实施例3：体外构建干细胞来源的组织工程软骨块

选用圆柱形PGLA无纺支架，如图6A所示。用扫描电镜观察支架，如图6B-C，可见纤维粗细均匀一致，测量纤维直径分布，如图6D，PGLA纤维直径为12.7±1.8um。将第二代的BMSCs接种在PGLA支架上，如图6E，体外成软骨诱导培养，每隔一段时间，SEM观测支架上细胞贴附生长状况，如图6F-H(图6F为细胞接种第1天，图6G为接种第7天，图6H为接种第14天)。可知随着培养时间的增加，细胞基质分泌增加，逐渐填充了PGLA纤维间的空隙。在成软骨诱导4周后，整个BMSCs诱导来的组织工程软骨块(BMSCs engineered cartilage,BEC)呈现软骨样外观，如图6I。对I图中的组织工程软骨块进行病理切片染色，HE染色如图6J，番红-固绿染色如图6K，Masson染色如图6L，可知经过4周成软骨诱导，组织工程软骨块已呈现出大量的“陷窝样”结构，并且有软骨特异性基质沉积。

实施例4：将组织工程软骨块用载Axitinib的胶原/聚己内酯纳米纤维膜包裹并植入裸鼠皮下

将首先裁剪载0％、1％、3％和6％的Axitinib的胶原/聚己内酯纳米纤维膜成18mm×18mm大小的方块，无菌消毒备用。将体外构建出的组织工程软骨块放置在纳米纤维材料上，包裹后植入6-8周雄性裸小鼠皮下，其操作过程如图7A所示。裸鼠皮下植入4周、12周与24周后取样，首先进行大体观察并拍照，结果如图7B所示。体内依照BEC是否有纳米纤维包裹以及纳米纤维中Axitinib含量的高低分为对照组、0％Axitinib组、1％Axitinib组、3％Axitinib组和6％Axitinib组，其中对照组为无纳米纤维材料包裹的组织工程软骨块。

从图7B中可以看出无任何材料保护的对照组在体内植入4周即有明显血管附着，随着植入时间的延长，血管附着现象更加明显。在材料中载入Axitinib后，能够显著抑制血管在材料表面附着，并且随着Axitinib含量的增加，抑制血管附着的现象更加明显。

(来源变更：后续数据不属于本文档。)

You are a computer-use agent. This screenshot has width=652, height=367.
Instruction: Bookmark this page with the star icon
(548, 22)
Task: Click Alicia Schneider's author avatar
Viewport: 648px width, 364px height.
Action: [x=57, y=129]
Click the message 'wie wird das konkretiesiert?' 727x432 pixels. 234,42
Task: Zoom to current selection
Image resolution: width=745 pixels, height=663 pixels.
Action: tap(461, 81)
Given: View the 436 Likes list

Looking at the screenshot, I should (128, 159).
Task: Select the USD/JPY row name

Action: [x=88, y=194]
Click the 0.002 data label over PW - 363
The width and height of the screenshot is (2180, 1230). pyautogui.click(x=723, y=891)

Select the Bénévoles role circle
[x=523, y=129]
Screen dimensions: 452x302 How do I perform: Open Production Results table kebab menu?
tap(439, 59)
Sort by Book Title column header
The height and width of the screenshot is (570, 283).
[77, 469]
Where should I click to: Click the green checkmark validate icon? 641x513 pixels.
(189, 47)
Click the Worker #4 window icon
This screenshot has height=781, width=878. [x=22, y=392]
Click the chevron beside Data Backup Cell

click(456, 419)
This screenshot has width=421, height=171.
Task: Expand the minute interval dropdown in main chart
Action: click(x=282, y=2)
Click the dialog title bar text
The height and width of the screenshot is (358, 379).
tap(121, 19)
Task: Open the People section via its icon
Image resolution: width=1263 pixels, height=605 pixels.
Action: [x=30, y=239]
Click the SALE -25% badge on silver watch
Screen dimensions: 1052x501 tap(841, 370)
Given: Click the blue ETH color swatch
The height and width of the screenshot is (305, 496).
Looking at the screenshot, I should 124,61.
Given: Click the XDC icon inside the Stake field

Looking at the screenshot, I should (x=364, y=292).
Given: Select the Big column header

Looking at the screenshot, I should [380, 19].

实施例5：载Axitinib纳米纤维材料对皮下再生软骨表型稳定作用的功效评价

将图7B中体内植入后的组织工程软骨块进行病理染色(HE染色、番红-固绿染色、Masson染色、二型胶原染色)和影像学(Micro CT)检测以评价成骨或成软骨指标。

如图8所示，从染色结果来看，对照组大部分区域受血管的侵蚀，出现有大量骨样结构，仅样本中间区域有部分软骨细胞残存。0％Axitinib组整体维持组织结构的完整，但是软骨的质量不佳，番红-固绿染色中出现了部分绿染，Masson染色和二型胶原染色不均一。而1％Axitinib组、3％Axitinib组和6％Axitinib组均呈现大量均一的陷窝样软骨细胞结构，番红和Masson染色呈强阳性，二型胶原染色较深并且均一。说明载Axitinib的纳米纤维膜能够抵御血管的入侵，维持干细胞来源的再生软骨在体内表型的稳定。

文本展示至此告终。